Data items

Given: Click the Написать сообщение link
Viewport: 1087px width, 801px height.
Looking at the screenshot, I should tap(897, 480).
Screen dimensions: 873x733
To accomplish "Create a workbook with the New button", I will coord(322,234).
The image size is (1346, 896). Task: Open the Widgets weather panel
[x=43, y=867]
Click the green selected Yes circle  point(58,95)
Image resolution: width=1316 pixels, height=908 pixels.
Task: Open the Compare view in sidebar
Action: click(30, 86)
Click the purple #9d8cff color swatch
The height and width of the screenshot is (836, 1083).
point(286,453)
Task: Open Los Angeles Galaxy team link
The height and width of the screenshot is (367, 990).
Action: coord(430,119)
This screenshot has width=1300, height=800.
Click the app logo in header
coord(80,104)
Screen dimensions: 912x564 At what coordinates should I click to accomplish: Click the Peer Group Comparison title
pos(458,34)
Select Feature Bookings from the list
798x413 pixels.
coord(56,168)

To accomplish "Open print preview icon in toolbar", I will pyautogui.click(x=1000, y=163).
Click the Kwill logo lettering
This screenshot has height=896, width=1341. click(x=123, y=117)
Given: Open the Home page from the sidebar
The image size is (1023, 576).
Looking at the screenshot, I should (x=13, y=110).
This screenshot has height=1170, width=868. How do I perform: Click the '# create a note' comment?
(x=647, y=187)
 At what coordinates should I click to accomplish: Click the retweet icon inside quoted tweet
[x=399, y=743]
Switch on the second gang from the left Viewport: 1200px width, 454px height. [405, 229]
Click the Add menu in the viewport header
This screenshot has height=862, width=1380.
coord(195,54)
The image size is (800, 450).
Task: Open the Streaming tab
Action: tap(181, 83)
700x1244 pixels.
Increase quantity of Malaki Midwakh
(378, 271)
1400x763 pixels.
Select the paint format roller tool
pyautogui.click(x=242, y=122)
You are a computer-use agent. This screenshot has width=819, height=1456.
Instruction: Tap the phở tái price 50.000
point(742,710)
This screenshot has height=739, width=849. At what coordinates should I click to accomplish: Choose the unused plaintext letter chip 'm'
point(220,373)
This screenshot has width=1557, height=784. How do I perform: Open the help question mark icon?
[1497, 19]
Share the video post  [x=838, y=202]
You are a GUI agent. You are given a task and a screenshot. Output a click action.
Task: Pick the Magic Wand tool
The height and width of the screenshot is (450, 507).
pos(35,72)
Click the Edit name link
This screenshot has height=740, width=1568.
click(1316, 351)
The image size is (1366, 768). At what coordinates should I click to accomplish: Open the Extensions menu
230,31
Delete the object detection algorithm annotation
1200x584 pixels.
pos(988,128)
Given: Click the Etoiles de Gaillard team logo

» **What you need to do**
Whatever appears in the lines above should be copied exactly.

» **Result of the task**
Given: Click the Написать сообщение link
Viewport: 1087px width, 801px height.
Looking at the screenshot, I should tap(897, 480).
Screen dimensions: 873x733
To accomplish "Create a workbook with the New button", I will coord(322,234).
The image size is (1346, 896). Task: Open the Widgets weather panel
[x=43, y=867]
Click the green selected Yes circle  point(58,95)
Image resolution: width=1316 pixels, height=908 pixels.
Task: Open the Compare view in sidebar
Action: click(30, 86)
Click the purple #9d8cff color swatch
The height and width of the screenshot is (836, 1083).
point(286,453)
Task: Open Los Angeles Galaxy team link
The height and width of the screenshot is (367, 990).
Action: coord(430,119)
This screenshot has width=1300, height=800.
Click the app logo in header
coord(80,104)
Screen dimensions: 912x564 At what coordinates should I click to accomplish: Click the Peer Group Comparison title
pos(458,34)
Select Feature Bookings from the list
798x413 pixels.
coord(56,168)

To accomplish "Open print preview icon in toolbar", I will pyautogui.click(x=1000, y=163).
Click the Kwill logo lettering
This screenshot has height=896, width=1341. click(x=123, y=117)
Given: Open the Home page from the sidebar
The image size is (1023, 576).
Looking at the screenshot, I should (x=13, y=110).
This screenshot has height=1170, width=868. How do I perform: Click the '# create a note' comment?
(x=647, y=187)
 At what coordinates should I click to accomplish: Click the retweet icon inside quoted tweet
[x=399, y=743]
Switch on the second gang from the left Viewport: 1200px width, 454px height. [405, 229]
Click the Add menu in the viewport header
This screenshot has height=862, width=1380.
coord(195,54)
The image size is (800, 450).
Task: Open the Streaming tab
Action: tap(181, 83)
700x1244 pixels.
Increase quantity of Malaki Midwakh
(378, 271)
1400x763 pixels.
Select the paint format roller tool
pyautogui.click(x=242, y=122)
You are a computer-use agent. This screenshot has width=819, height=1456.
Instruction: Tap the phở tái price 50.000
point(742,710)
This screenshot has height=739, width=849. At what coordinates should I click to accomplish: Choose the unused plaintext letter chip 'm'
point(220,373)
This screenshot has width=1557, height=784. How do I perform: Open the help question mark icon?
[1497, 19]
Share the video post  [x=838, y=202]
You are a GUI agent. You are given a task and a screenshot. Output a click action.
Task: Pick the Magic Wand tool
The height and width of the screenshot is (450, 507).
pos(35,72)
Click the Edit name link
This screenshot has height=740, width=1568.
click(1316, 351)
The image size is (1366, 768). At what coordinates should I click to accomplish: Open the Extensions menu
230,31
Delete the object detection algorithm annotation
1200x584 pixels.
pos(988,128)
Given: Click the Etoiles de Gaillard team logo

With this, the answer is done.